Is it an act of incitement to publicly call senators “co-conspirators” in an insurrection, simply because of how they vote, Sen. Lindsey Grahame (R-SC) asked Thursday, responding to an accusation by former senator and Sec. of State Hillary Clinton.
Clinton said senators are “co-conspirators” if they vote to acquit former President Donald Trump on the charge of using a speech to incite a violent insurrection. Clinton made the claim in a tweet she posted on Wednesday, the second day of Trump’s Senate trial:
"If Senate Republicans fail to convict Donald Trump, it won't be because the facts were with him or his lawyers mounted a competent defense. It will be because the jury includes his co-conspirators."
Graham responded with a tweet asking if Clinton’s words are grounds for impeachment – or if they’re just “rantings of an out-of-control partisan”:
“Is accusing a member of the Senate who votes for acquittal of being a co-conspirator to the violent takeover of the Capitol an act of incitement subject to impeachment?

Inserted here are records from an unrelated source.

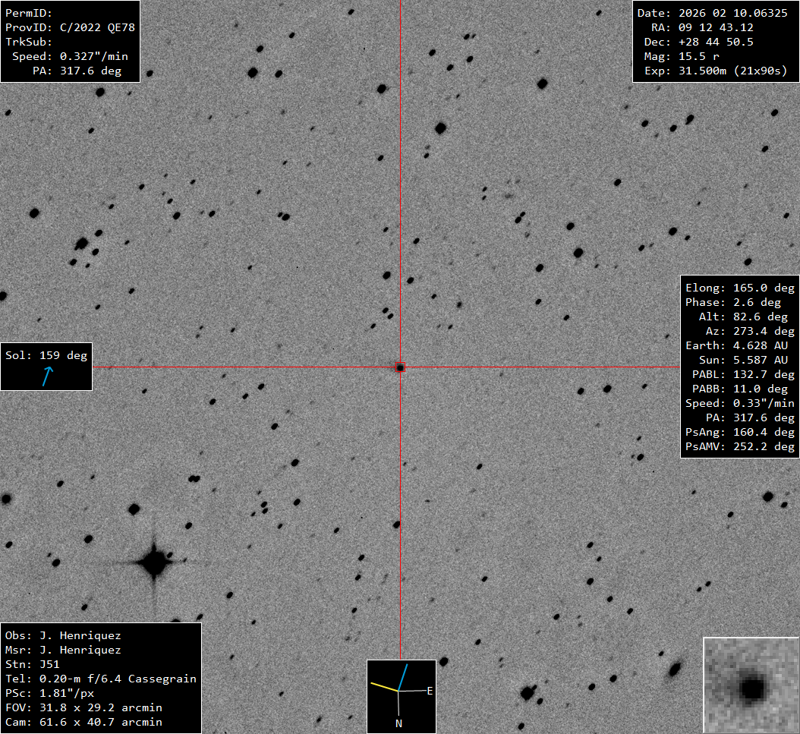This screenshot has width=800, height=734.
Task: Click the N label on the compass
Action: (398, 723)
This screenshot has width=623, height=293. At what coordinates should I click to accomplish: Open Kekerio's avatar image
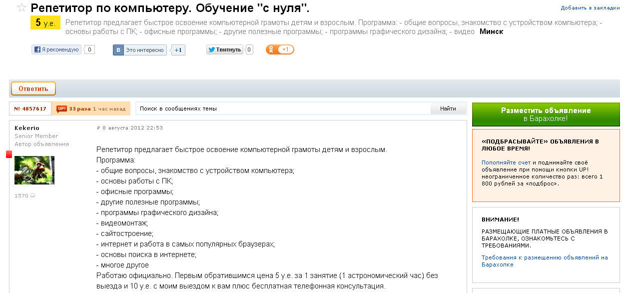34,170
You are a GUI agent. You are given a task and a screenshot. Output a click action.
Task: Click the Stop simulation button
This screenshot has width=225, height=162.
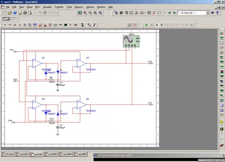point(157,25)
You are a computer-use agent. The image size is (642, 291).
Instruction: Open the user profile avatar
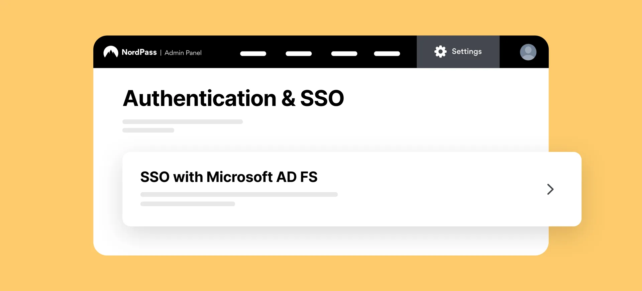[528, 52]
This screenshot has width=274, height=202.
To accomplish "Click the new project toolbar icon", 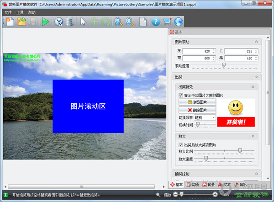I will point(10,21).
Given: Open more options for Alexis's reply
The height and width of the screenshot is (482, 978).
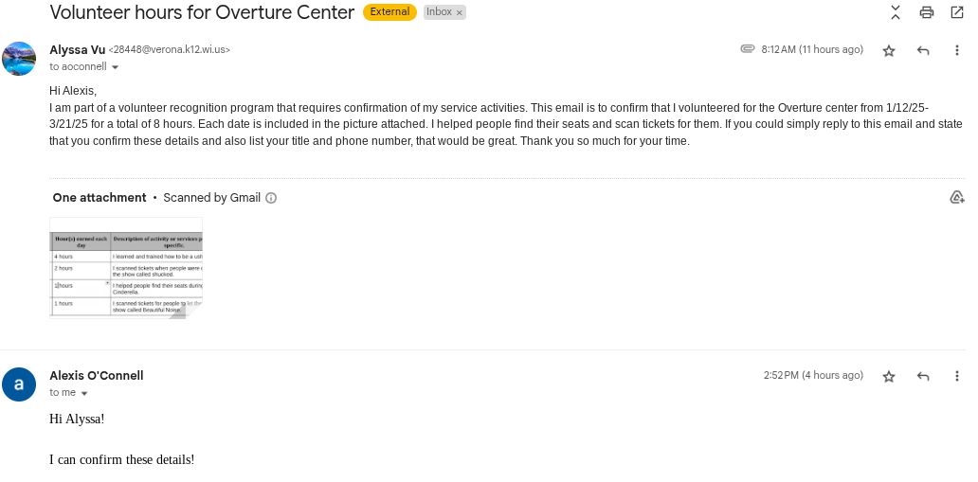Looking at the screenshot, I should click(x=957, y=376).
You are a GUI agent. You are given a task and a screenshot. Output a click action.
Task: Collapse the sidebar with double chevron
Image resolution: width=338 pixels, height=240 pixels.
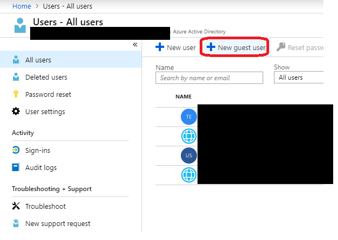point(135,45)
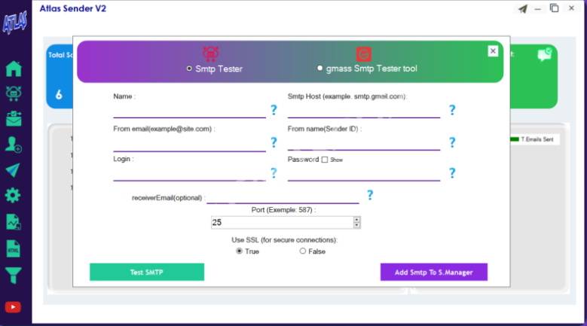
Task: Click the robot SMTP icon in sidebar
Action: coord(14,93)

“Or just the rantings of an out-of-control partisan?
“After this trial, who knows.”
If impeached, Clinton – like Trump – would be impeached after leaving office, which several legal experts, such as iconic civil rights attorney Alan Dershowitz, say is unconstitutional.
“The not-guilty vote is growing,” Sen. Graham revealed in an interview on Thursday:
“The 'Not Guilty' vote is growing after today. I think most Republicans found the presentation by the House Managers offensive and absurd.”